21.03.2014

Mitgliedsländer dürfen Halter von Pkw mit Lenkrad auf der rechten Seite nicht zum Umbau auf Linkslenkung verpflichten

Die von Polen und Litauen auferlegte Verpflichtung, das Lenkrad von Pkw auf die linke Seite zu versetzen, wenn es sich auf der rechten Seite befindet, verstößt gegen das Unionsrecht. Eine solche Maßnahme geht über das hinaus, was zur Gewährleistung der Verkehrssicherheit erforderlich ist.

EuGH 20.3.2014, C-61/12
Der Sachverhalt:
Die Mitgliedstaaten dürfen die Zulassung, den Verkauf, die Inbetriebnahme oder die Teilnahme am Straßenverkehr von Fahrzeugen, Bauteilen oder selbständigen technischen Einheiten nicht unter Verweis auf Aspekte des Baus oder der Wirkungsweise oder wegen der Lenkanlage untersagen, beschränken oder behindern, wenn diese den Anforderungen der Rahmenrichtlinie 2007/461 und der Richtlinie 70/3112 entsprechen.

__Aufgaben__:
a) Prüfen Sie, ob die folgenden Aussagen mit der Meldung zum EuGH-Urteil übereinstimmen, und beantworten Sie jede mit Ja oder Nein, gestützt auf den maßgeblichen Wortlaut: (i) Polen und Litauen haben verlangt, das Lenkrad von Pkw auf die linke Seite zu versetzen. (ii) Die Maßnahme wird als zur Gewährleistung der Verkehrssicherheit erforderlich eingestuft. (iii) Die Entscheidung trägt das Aktenzeichen C-61/12.
b) Geben Sie aus der Meldung zum EuGH-Urteil den Abschnitt von „Die von Polen“ bis „Verkehrssicherheit erforderlich ist.“ wortgetreu wieder.

__Datenblock__:
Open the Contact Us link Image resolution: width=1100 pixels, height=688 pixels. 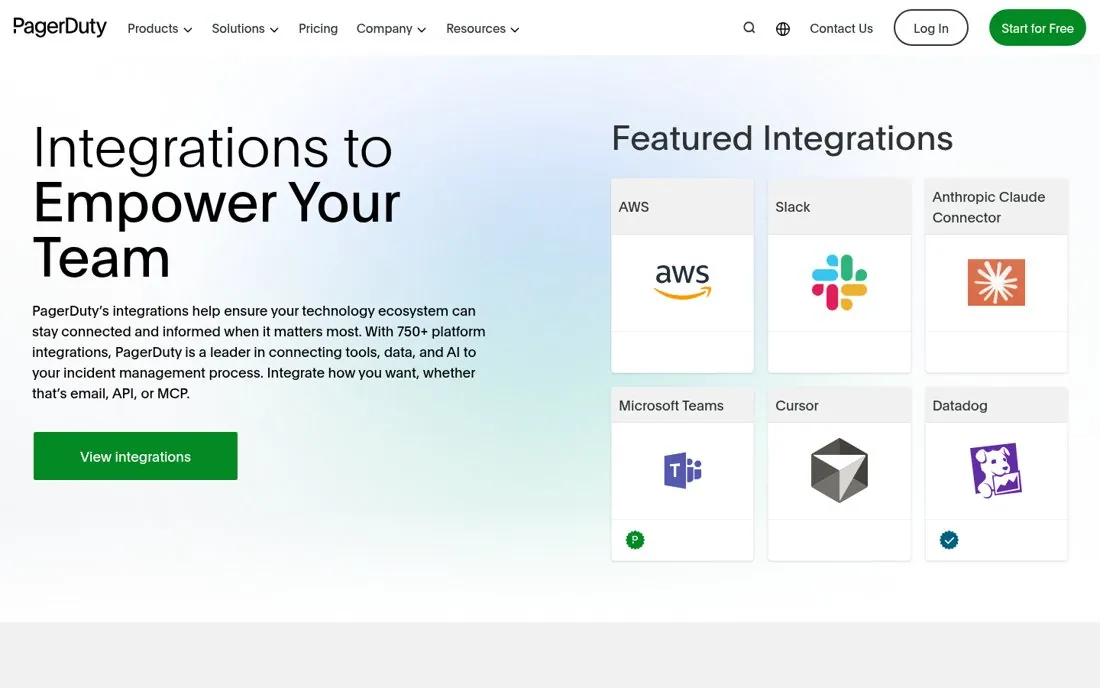point(841,29)
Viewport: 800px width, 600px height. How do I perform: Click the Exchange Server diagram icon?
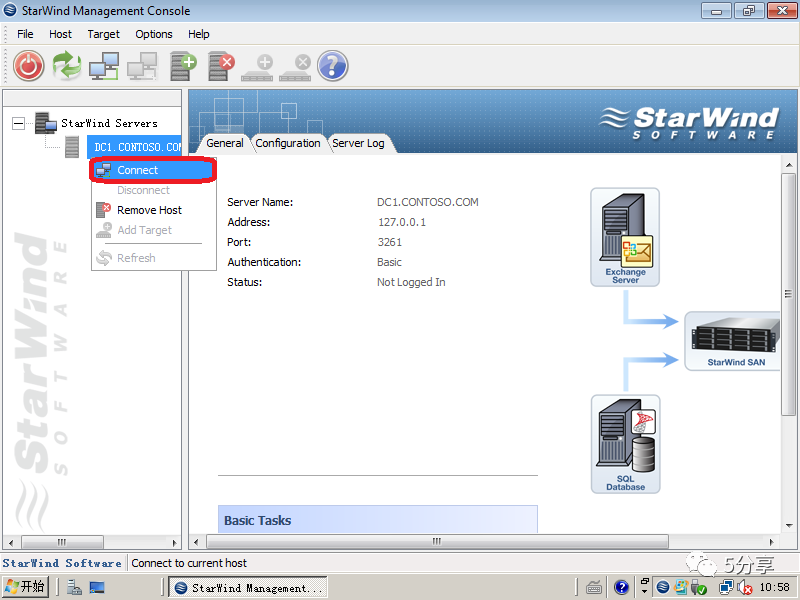[625, 237]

__Lösungen je Aufgabe__:
a)
(i) Ja: „Die von Polen und Litauen auferlegte Verpflichtung, das Lenkrad von Pkw auf die linke Seite zu versetzen, wenn es sich auf der rechten Seite befindet“
(ii) Nein: „Eine solche Maßnahme geht über das hinaus, was zur Gewährleistung der Verkehrssicherheit erforderlich ist.“
(iii) Ja: „EuGH 20.3.2014, C-61/12“

b)
Die von Polen und Litauen auferlegte Verpflichtung, das Lenkrad von Pkw auf die linke Seite zu versetzen, wenn es sich auf der rechten Seite befindet, verstößt gegen das Unionsrecht. Eine solche Maßnahme geht über das hinaus, was zur Gewährleistung der Verkehrssicherheit erforderlich ist.